#### DATA TO PROCESS
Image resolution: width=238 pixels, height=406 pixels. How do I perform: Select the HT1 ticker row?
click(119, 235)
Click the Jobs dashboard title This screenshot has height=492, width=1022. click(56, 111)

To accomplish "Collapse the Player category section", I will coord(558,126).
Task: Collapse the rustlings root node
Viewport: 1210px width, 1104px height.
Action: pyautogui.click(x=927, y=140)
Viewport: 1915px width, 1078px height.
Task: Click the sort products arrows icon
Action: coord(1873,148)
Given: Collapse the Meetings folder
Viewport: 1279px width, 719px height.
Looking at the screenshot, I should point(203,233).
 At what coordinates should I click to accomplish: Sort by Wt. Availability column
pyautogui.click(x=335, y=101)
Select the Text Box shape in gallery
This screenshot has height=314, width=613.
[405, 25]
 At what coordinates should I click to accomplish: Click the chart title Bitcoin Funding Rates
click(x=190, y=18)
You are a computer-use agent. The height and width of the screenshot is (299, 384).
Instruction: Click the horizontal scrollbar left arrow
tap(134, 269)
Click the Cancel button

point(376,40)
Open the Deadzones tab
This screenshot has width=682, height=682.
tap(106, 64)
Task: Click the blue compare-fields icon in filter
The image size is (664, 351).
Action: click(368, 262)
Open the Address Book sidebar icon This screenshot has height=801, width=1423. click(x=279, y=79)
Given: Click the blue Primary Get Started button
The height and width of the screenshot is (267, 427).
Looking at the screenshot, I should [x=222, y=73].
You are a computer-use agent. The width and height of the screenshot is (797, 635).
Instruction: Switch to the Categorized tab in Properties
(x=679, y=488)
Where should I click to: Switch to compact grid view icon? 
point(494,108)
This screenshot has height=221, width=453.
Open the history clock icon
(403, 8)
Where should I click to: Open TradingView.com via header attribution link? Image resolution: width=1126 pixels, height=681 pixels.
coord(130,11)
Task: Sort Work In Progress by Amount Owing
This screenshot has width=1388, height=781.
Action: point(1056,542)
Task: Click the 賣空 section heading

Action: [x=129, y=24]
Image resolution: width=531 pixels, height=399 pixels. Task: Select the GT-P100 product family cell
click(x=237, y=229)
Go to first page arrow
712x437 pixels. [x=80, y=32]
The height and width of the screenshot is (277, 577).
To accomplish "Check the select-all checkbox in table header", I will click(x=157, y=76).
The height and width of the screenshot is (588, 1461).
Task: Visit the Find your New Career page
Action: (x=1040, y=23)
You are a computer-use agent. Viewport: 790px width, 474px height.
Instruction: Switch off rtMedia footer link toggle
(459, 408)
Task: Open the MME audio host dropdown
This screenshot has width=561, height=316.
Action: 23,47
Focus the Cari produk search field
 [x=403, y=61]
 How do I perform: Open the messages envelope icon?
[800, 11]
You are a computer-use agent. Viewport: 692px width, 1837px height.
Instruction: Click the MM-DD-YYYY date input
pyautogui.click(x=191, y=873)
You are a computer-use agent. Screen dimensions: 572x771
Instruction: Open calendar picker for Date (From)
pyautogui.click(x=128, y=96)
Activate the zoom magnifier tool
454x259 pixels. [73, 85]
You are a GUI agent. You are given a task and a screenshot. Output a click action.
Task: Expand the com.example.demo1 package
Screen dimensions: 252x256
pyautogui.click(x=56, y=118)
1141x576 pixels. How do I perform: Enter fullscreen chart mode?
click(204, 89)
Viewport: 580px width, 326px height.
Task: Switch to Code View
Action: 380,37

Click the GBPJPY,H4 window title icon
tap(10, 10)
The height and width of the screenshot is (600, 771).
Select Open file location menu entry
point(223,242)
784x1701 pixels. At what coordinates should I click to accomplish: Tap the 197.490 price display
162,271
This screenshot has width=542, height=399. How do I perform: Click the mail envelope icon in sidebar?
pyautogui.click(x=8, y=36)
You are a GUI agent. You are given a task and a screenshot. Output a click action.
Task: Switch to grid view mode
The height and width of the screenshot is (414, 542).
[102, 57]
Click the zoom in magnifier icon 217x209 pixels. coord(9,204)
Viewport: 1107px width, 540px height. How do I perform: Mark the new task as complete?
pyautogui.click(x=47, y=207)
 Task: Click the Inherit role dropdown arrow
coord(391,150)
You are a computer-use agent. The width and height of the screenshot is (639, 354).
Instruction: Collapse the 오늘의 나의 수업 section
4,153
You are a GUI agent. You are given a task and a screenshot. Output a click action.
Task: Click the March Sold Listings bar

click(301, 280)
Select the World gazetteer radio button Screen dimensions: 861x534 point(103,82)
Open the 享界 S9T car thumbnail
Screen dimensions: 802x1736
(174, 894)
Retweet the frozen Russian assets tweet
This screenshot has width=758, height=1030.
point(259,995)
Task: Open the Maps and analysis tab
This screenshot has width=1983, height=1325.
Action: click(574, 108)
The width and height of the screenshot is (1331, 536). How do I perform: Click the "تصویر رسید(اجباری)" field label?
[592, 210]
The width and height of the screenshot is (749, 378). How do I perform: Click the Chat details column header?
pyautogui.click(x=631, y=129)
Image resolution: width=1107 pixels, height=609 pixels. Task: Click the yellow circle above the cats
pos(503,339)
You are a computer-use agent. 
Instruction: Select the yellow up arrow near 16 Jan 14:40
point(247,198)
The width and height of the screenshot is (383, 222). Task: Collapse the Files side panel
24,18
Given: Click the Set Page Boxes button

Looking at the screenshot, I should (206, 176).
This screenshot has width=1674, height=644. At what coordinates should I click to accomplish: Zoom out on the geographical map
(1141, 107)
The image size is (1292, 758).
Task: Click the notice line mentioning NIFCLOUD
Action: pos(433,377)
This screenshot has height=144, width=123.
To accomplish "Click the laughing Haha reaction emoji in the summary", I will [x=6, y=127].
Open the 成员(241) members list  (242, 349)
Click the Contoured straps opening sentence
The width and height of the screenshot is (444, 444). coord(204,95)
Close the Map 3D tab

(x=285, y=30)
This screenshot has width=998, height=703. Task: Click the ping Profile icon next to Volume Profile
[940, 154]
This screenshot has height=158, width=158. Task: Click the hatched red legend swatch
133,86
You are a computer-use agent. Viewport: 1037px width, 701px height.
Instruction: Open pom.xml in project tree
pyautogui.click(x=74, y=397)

#### REQUIRED WORK
Please reproduce every row above, word for word and in the same order.

#### EXPECTED ANSWER
Image resolution: width=238 pixels, height=406 pixels. How do I perform: Select the HT1 ticker row?
click(119, 235)
Click the Jobs dashboard title This screenshot has height=492, width=1022. click(56, 111)

To accomplish "Collapse the Player category section", I will coord(558,126).
Task: Collapse the rustlings root node
Viewport: 1210px width, 1104px height.
Action: pyautogui.click(x=927, y=140)
Viewport: 1915px width, 1078px height.
Task: Click the sort products arrows icon
Action: coord(1873,148)
Given: Collapse the Meetings folder
Viewport: 1279px width, 719px height.
Looking at the screenshot, I should point(203,233).
 At what coordinates should I click to accomplish: Sort by Wt. Availability column
pyautogui.click(x=335, y=101)
Select the Text Box shape in gallery
This screenshot has height=314, width=613.
[405, 25]
 At what coordinates should I click to accomplish: Click the chart title Bitcoin Funding Rates
click(x=190, y=18)
You are a computer-use agent. The height and width of the screenshot is (299, 384).
Instruction: Click the horizontal scrollbar left arrow
tap(134, 269)
Click the Cancel button

point(376,40)
Open the Deadzones tab
This screenshot has width=682, height=682.
tap(106, 64)
Task: Click the blue compare-fields icon in filter
The image size is (664, 351).
Action: click(368, 262)
Open the Address Book sidebar icon This screenshot has height=801, width=1423. click(x=279, y=79)
Given: Click the blue Primary Get Started button
The height and width of the screenshot is (267, 427).
Looking at the screenshot, I should [x=222, y=73].
You are a computer-use agent. The width and height of the screenshot is (797, 635).
Instruction: Switch to the Categorized tab in Properties
(x=679, y=488)
Where should I click to: Switch to compact grid view icon? 
point(494,108)
This screenshot has height=221, width=453.
Open the history clock icon
(403, 8)
Where should I click to: Open TradingView.com via header attribution link? Image resolution: width=1126 pixels, height=681 pixels.
coord(130,11)
Task: Sort Work In Progress by Amount Owing
This screenshot has width=1388, height=781.
Action: point(1056,542)
Task: Click the 賣空 section heading

Action: [x=129, y=24]
Image resolution: width=531 pixels, height=399 pixels. Task: Select the GT-P100 product family cell
click(x=237, y=229)
Go to first page arrow
712x437 pixels. [x=80, y=32]
The height and width of the screenshot is (277, 577).
To accomplish "Check the select-all checkbox in table header", I will click(x=157, y=76).
The height and width of the screenshot is (588, 1461).
Task: Visit the Find your New Career page
Action: (x=1040, y=23)
You are a computer-use agent. Viewport: 790px width, 474px height.
Instruction: Switch off rtMedia footer link toggle
(459, 408)
Task: Open the MME audio host dropdown
This screenshot has width=561, height=316.
Action: 23,47
Focus the Cari produk search field
 [x=403, y=61]
 How do I perform: Open the messages envelope icon?
[800, 11]
You are a computer-use agent. Viewport: 692px width, 1837px height.
Instruction: Click the MM-DD-YYYY date input
pyautogui.click(x=191, y=873)
You are a computer-use agent. Screen dimensions: 572x771
Instruction: Open calendar picker for Date (From)
pyautogui.click(x=128, y=96)
Activate the zoom magnifier tool
454x259 pixels. [73, 85]
You are a GUI agent. You are given a task and a screenshot. Output a click action.
Task: Expand the com.example.demo1 package
Screen dimensions: 252x256
pyautogui.click(x=56, y=118)
1141x576 pixels. How do I perform: Enter fullscreen chart mode?
click(204, 89)
Viewport: 580px width, 326px height.
Task: Switch to Code View
Action: 380,37

Click the GBPJPY,H4 window title icon
tap(10, 10)
The height and width of the screenshot is (600, 771).
Select Open file location menu entry
point(223,242)
784x1701 pixels. At what coordinates should I click to accomplish: Tap the 197.490 price display
162,271
This screenshot has width=542, height=399. How do I perform: Click the mail envelope icon in sidebar?
pyautogui.click(x=8, y=36)
You are a GUI agent. You are given a task and a screenshot. Output a click action.
Task: Switch to grid view mode
The height and width of the screenshot is (414, 542).
[102, 57]
Click the zoom in magnifier icon 217x209 pixels. coord(9,204)
Viewport: 1107px width, 540px height. How do I perform: Mark the new task as complete?
pyautogui.click(x=47, y=207)
 Task: Click the Inherit role dropdown arrow
coord(391,150)
You are a computer-use agent. The width and height of the screenshot is (639, 354).
Instruction: Collapse the 오늘의 나의 수업 section
4,153
You are a GUI agent. You are given a task and a screenshot. Output a click action.
Task: Click the March Sold Listings bar

click(301, 280)
Select the World gazetteer radio button Screen dimensions: 861x534 point(103,82)
Open the 享界 S9T car thumbnail
Screen dimensions: 802x1736
(174, 894)
Retweet the frozen Russian assets tweet
This screenshot has width=758, height=1030.
point(259,995)
Task: Open the Maps and analysis tab
This screenshot has width=1983, height=1325.
Action: click(574, 108)
The width and height of the screenshot is (1331, 536). How do I perform: Click the "تصویر رسید(اجباری)" field label?
[592, 210]
The width and height of the screenshot is (749, 378). How do I perform: Click the Chat details column header?
pyautogui.click(x=631, y=129)
Image resolution: width=1107 pixels, height=609 pixels. Task: Click the yellow circle above the cats
pos(503,339)
You are a computer-use agent. 
Instruction: Select the yellow up arrow near 16 Jan 14:40
point(247,198)
The width and height of the screenshot is (383, 222). Task: Collapse the Files side panel
24,18
Given: Click the Set Page Boxes button

Looking at the screenshot, I should (206, 176).
This screenshot has width=1674, height=644. At what coordinates should I click to accomplish: Zoom out on the geographical map
(1141, 107)
The image size is (1292, 758).
Task: Click the notice line mentioning NIFCLOUD
Action: pos(433,377)
This screenshot has height=144, width=123.
To accomplish "Click the laughing Haha reaction emoji in the summary", I will [x=6, y=127].
Open the 成员(241) members list  (242, 349)
Click the Contoured straps opening sentence
The width and height of the screenshot is (444, 444). coord(204,95)
Close the Map 3D tab

(x=285, y=30)
This screenshot has width=998, height=703. Task: Click the ping Profile icon next to Volume Profile
[940, 154]
This screenshot has height=158, width=158. Task: Click the hatched red legend swatch
133,86
You are a computer-use agent. Viewport: 1037px width, 701px height.
Instruction: Open pom.xml in project tree
pyautogui.click(x=74, y=397)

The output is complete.